══ Excerto do texto

Golpista, negacionista e mais
Os comandantes do Exército e da Força Aérea disseram à polícia que Jair Bolsonaro lhes propôs um golpe de Estado nos termos redigidos numa minuta encontrada na casa do ex-ministro bolsonarista da Justiça, lê-se na denúncia/acusação da Procuradoria-Geral da República do Brasil, revelada na semana passada.
Diz ainda o texto que militares mais assanhados imprimiram, em pleno Palácio do Planalto, o escritório de Bolsonaro, um plano complementar de assassinato de Lula da Silva.
E uma troca de mensagens entre Mauro Cid, o faz-tudo de Bolsonaro, e militares em redor do chefe, prova que todos sabiam, com base em auditorias realizadas pelo Exército e pelo partido do então presidente, que não houve fraude nas urnas, mas que a ordem era continuar a insistir na aldrabice para manter os bolsonaristas em ponto de rebuçado nas redes e nas ruas.
Porém, quem elegeu Bolsonaro em 2018 e tentou reelegê-lo em 2022 não pode ficar surpreendido, talvez nem sequer desiludido, com o teor da denúncia.
Afinal, o político que cuspiu no busto de Rubens Paiva, cuja prisão, sequestro e execução são retratados no candidato ao Óscar para Melhor Filme Ainda Estou Aqui, que votou pelo impeachment de Dilma Rousseff em nome de Brilhante Ustra, o torturador que enfiava ratos e baratas nas vaginas das prisioneiras políticas, como Dilma, que se orgulhou de ter as memórias desse criminoso como livro de cabeceira, que, em entrevista ao DN de 2017, disse que a ditadura militar não foi uma ditadura militar e que a cada oportunidade revelava uma tara freudiana por armas, sonhou toda a vida com um golpe à primeira oportunidade no poder.
Esses eleitores bolsonaristas também não ficarão surpreendidos, talvez nem sequer desiludidos, por Bolsonaro ter falsificado cartões de vacinação para si e para o seu núcleo íntimo, antes de escapar para os EUA na ressaca da derrota eleitoral, a denúncia que aí vem.
Afinal, é natural que o político que defendeu um cocktail de remédios ineficaz contra a covid-19 e que atrasou a aquisição de vacinas, indiferente à lógica científica e à saúde dos seus compatriotas, não se tenha, ele próprio, imunizado.
O que pode surpreender e talvez desiludir quem votou no “ícone anticorrupção” - apesar de membros do clã Bolsonaro serem suspeitos de desviar o salário dos assessores para o bolso e de terem adquirido em dinheiro vivo 51 imóveis em três décadas - foi a revelação, a ser desenvolvida noutra denúncia, de que Bolsonaro negociou joias oferecidas ao Estado brasileiro pelo governo saudita.
Segundo o faz-tudo de Bolsonaro, o chefe mandou-o vender artigos de luxo e guardou o dinheiro, em dólares, numa gaveta de casa, no Palácio da Alvorada. Mas, assustado por ter sido apanhado, chamou o faz-tudo outra vez e pediu-lhe para recomprar, pelo dobro do preço, os itens vendidos.
Justificar o voto num golpista negacionista é canja para os bolsonaristas. Num ladrão, será mais difícil.

════
══ Excertos de dados

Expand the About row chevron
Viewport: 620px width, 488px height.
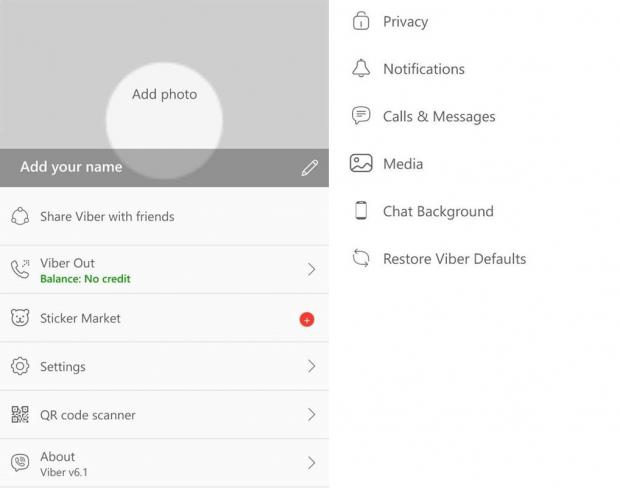tap(311, 463)
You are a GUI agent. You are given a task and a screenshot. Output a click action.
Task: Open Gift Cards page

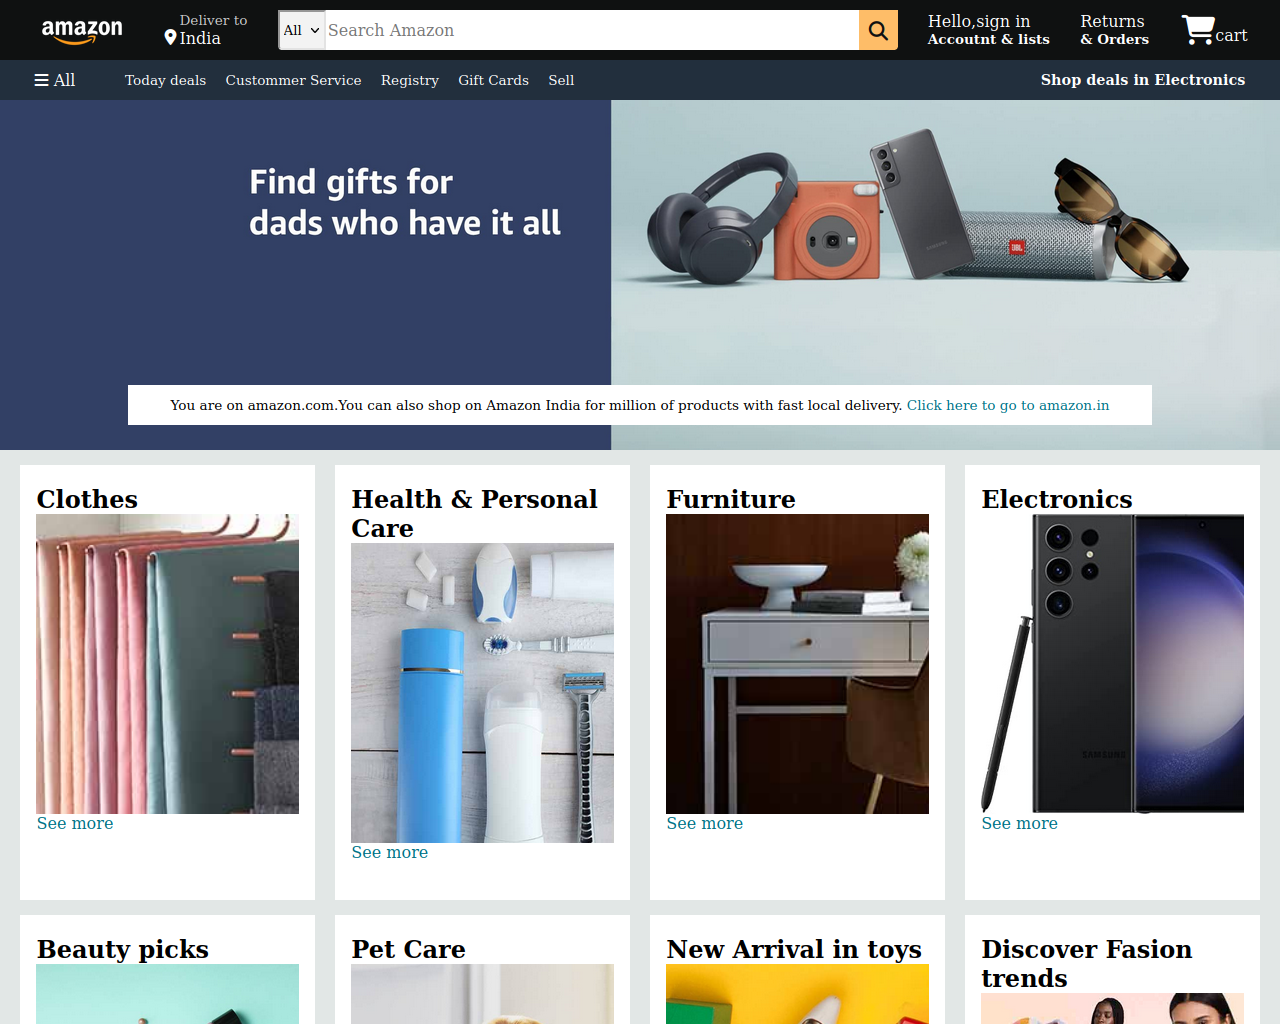click(x=493, y=80)
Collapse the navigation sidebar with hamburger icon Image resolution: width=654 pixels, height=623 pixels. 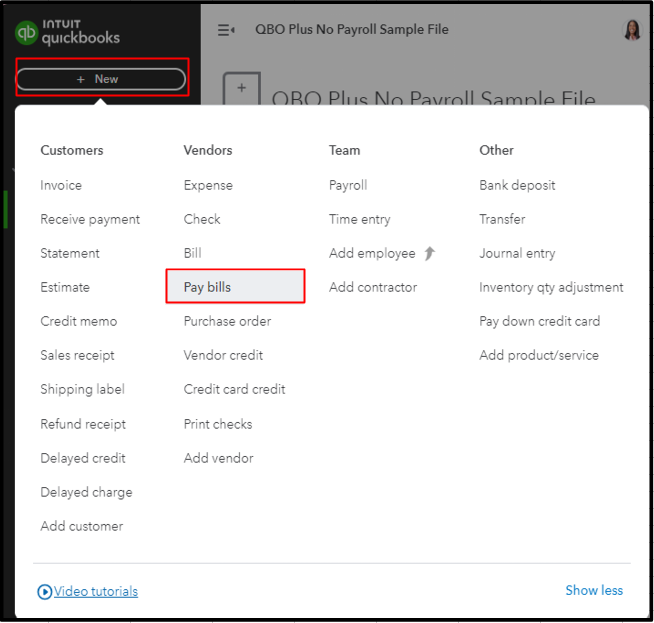(x=226, y=30)

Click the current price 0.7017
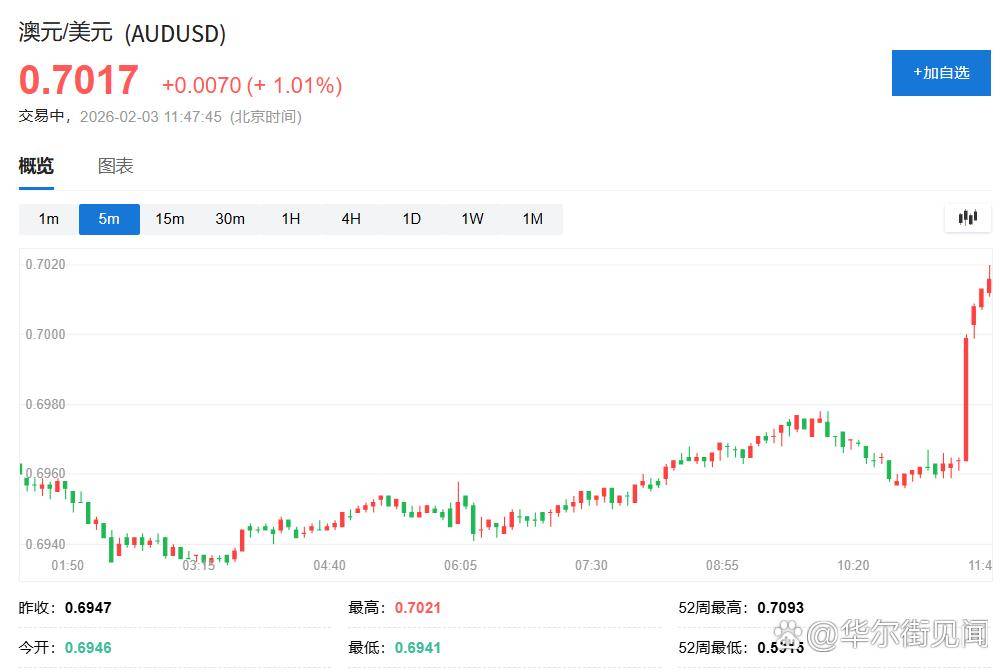click(x=79, y=80)
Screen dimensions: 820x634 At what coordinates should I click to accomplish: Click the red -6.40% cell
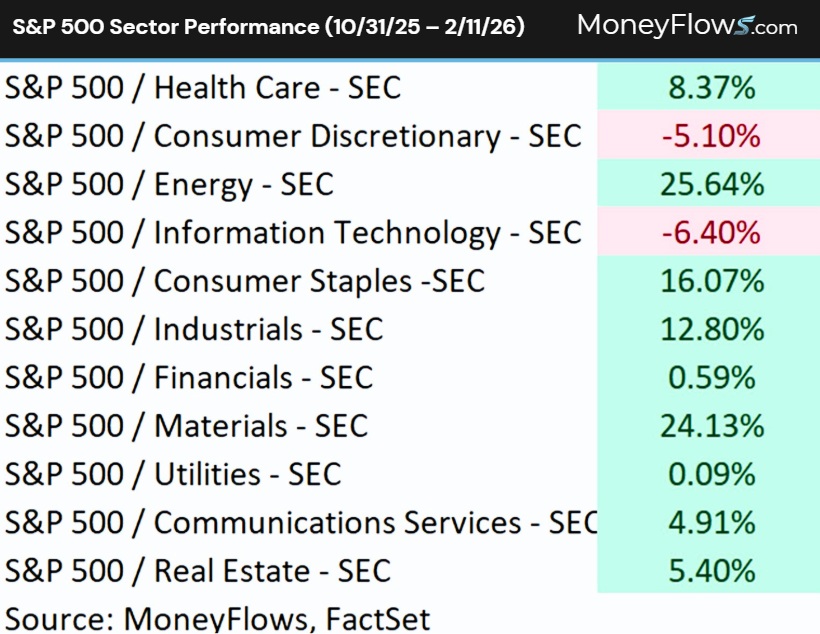click(x=711, y=233)

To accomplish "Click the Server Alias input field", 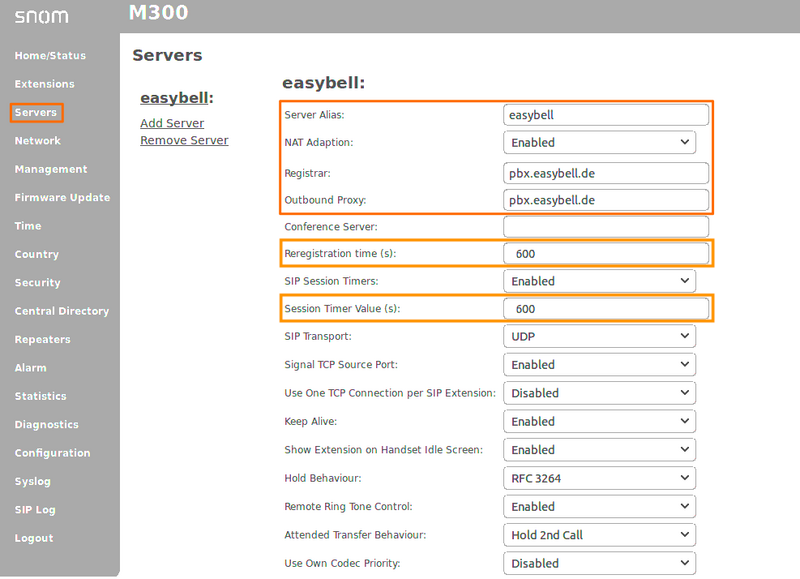I will coord(606,115).
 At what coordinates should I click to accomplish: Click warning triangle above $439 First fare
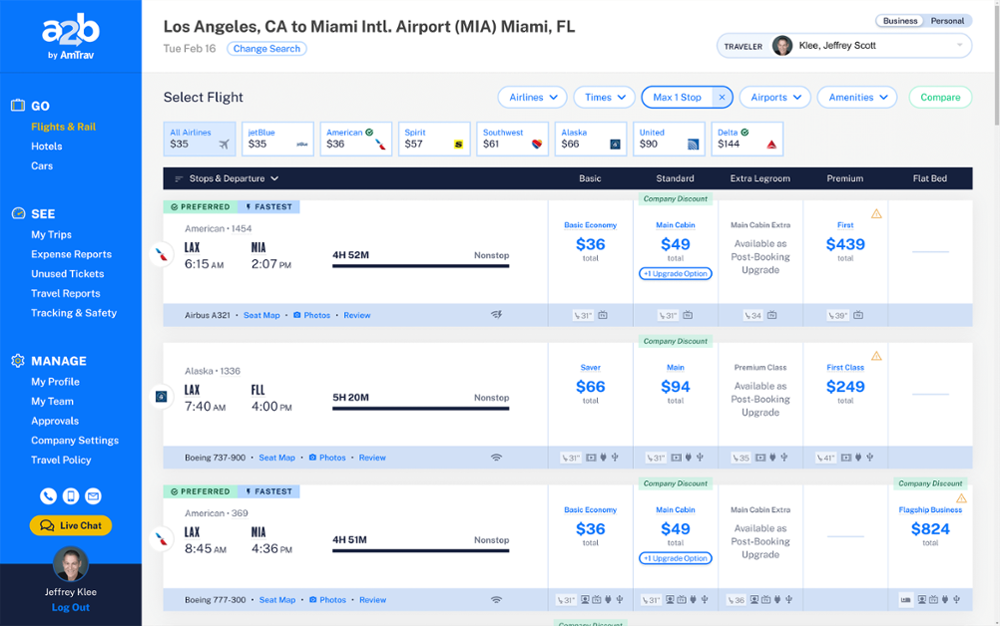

════

**O que se pede**
Indique, com base no excerto do texto, onde Bolsonaro guardou o dinheiro obtido com a venda dos artigos de luxo.

**Resposta ao exercício**
Numa gaveta de casa, no Palácio da Alvorada, em dólares.